All they have to do is upload their data to the system and Iris automatically generates networks that reveal the relationships between points in the data that may not appear if targeted queries are used as the search criteria, Lum explained.

Identifying these patterns lets researchers ask questions that they might not have thought of otherwise and then analyze the results using a series of downstream statistical packages that Ayasdi includes in its offering, she said. Alternatively, customers can use the company’s application programming interface to connect third-party tools and data services they’d like to use.

To illustrate Iris’s analysis efficacy, Lum told BioInform that Ayasdi researchers used the system to analyze gene expression data from biopsied tumors of breast cancer patients. The data for this particular study came from the Netherlands Cancer Institute’s Antoni van Leeuwenhoek Hospital.

Lum said that the researchers were able to identify subpopulations of patients within the data whose treatment response to specific therapies was known and additional subgroups of patients who would likely benefit from other kinds of targeted therapies.

For instance, the team found two subgroups of survivors who each had molecular signatures that were distinct from other survivors in the group, Lum said. As a follow-up to the analysis, researchers might want to explore which genes or pathways might be responsible for the survival of patients in each of these smaller groups, she said.

In addition to exploring their own data, users also have access to communal resources such as the Cancer Genome Atlas through the platform, so that they can look for new patterns in the public data that conventional query-based analysis methods may have missed, she said.

The company believes that a fresh look at these existing data repositories alongside analysis of new datasets could result in new treatments and more targeted therapies for diseases such as cancer.

While Ayasdi is focusing first on the life sciences, the company is also peddling its product in other markets.
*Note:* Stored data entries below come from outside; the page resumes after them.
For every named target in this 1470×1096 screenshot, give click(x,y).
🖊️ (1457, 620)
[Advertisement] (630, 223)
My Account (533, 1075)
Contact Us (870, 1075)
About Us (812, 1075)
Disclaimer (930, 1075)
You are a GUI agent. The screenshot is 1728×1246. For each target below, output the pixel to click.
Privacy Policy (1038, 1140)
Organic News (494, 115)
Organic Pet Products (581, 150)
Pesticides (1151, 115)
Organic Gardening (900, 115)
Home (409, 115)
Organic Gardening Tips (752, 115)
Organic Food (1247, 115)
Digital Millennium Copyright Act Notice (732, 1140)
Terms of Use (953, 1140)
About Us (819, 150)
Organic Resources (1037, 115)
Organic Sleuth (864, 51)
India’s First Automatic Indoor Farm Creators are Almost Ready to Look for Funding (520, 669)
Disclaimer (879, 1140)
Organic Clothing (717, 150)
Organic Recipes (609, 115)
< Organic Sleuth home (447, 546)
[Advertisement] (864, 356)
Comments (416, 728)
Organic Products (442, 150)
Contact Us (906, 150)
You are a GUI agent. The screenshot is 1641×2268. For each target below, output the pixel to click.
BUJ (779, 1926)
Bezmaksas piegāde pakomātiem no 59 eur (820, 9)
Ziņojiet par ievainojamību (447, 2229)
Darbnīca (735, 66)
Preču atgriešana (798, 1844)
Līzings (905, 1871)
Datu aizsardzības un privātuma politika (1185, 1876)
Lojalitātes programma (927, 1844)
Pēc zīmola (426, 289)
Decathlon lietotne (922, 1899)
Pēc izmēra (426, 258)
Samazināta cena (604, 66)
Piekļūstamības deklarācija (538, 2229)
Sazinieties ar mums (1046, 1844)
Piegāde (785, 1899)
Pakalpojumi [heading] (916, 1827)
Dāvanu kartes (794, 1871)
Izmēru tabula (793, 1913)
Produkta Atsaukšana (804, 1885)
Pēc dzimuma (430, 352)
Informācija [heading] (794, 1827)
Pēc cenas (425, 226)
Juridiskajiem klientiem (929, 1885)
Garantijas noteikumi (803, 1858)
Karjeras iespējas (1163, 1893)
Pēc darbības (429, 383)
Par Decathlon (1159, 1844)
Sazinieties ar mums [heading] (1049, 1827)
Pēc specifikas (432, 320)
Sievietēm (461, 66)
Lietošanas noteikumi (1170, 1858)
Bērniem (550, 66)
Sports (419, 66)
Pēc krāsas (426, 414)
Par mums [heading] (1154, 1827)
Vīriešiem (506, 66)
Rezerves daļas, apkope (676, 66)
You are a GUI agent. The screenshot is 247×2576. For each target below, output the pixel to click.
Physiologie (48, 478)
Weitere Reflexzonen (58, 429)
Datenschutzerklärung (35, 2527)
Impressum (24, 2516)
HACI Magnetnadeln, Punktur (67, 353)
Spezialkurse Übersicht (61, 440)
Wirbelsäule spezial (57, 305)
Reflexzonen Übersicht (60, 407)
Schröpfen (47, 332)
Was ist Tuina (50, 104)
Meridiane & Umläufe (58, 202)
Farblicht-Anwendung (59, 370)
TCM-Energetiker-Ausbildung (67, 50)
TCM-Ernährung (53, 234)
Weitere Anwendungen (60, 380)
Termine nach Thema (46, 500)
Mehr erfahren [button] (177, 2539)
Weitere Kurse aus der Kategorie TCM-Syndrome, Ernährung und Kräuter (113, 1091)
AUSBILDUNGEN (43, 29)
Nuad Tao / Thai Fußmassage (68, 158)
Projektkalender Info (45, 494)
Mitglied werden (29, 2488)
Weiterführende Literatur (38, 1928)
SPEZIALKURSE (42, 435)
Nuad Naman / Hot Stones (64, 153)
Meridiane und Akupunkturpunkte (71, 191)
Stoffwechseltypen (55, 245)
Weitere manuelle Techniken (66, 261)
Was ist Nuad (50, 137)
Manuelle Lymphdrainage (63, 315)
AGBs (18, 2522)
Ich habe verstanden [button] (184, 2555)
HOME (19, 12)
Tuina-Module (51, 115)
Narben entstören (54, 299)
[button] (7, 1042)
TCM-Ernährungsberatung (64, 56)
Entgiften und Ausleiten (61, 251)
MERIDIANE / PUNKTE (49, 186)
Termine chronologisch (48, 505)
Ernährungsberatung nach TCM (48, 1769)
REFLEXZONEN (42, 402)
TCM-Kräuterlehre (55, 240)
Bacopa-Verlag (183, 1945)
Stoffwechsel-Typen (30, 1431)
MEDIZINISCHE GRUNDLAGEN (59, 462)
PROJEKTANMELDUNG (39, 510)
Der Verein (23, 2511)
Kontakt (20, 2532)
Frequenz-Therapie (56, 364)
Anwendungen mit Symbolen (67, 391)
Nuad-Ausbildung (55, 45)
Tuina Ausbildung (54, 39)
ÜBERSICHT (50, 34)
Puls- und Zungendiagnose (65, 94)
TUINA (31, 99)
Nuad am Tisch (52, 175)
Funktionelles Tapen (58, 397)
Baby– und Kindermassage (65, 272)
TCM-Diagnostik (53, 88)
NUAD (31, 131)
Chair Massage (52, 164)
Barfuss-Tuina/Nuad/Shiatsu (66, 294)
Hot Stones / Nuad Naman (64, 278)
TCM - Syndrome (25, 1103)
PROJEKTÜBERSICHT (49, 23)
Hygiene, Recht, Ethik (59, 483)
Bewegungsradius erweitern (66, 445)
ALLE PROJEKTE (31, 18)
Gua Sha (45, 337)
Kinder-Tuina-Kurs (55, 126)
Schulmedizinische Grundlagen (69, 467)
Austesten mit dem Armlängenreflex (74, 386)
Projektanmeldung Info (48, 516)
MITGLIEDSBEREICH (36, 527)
These include oil and gas, financial services, the public sector, manufacturing, retail, telecommunications, and sports.

Ayasdi’s clients in these areas include the Defense Advanced Research Projects Agency, which has used Iris in some national security-related projects.

On the life sciences front, besides the FDA, Ayasdi’s customer base includes Merck, the Mount Sinai Medical Center, Second Genome, BN ImmunoTherapeutics, the United States Department of Agriculture, and the US Centers for Disease Control and Prevention, among others.

The USDA, for example, used Ayasdi to analyze data from a strain of Escherichia coli. Specifically, USDA researchers reconstructed the relationship structure of E. coli O157:H7 survival in soil samples from California and Arizona, according to Ayasdi. The analysis revealed a complex interaction between the E. coli strain, soil microbiota, and soil properties that impacted the survival of the pathogen.

Meanwhile, researchers at Mount Sinai are using the platform to analyze genetic data from multiple disease conditions such as cancer in order to identify more effective treatments. And at UCSF, researchers have used Iris to analyze data from traumatic brain injury cases to identify groups of patients who are likely to benefit from specific treatments.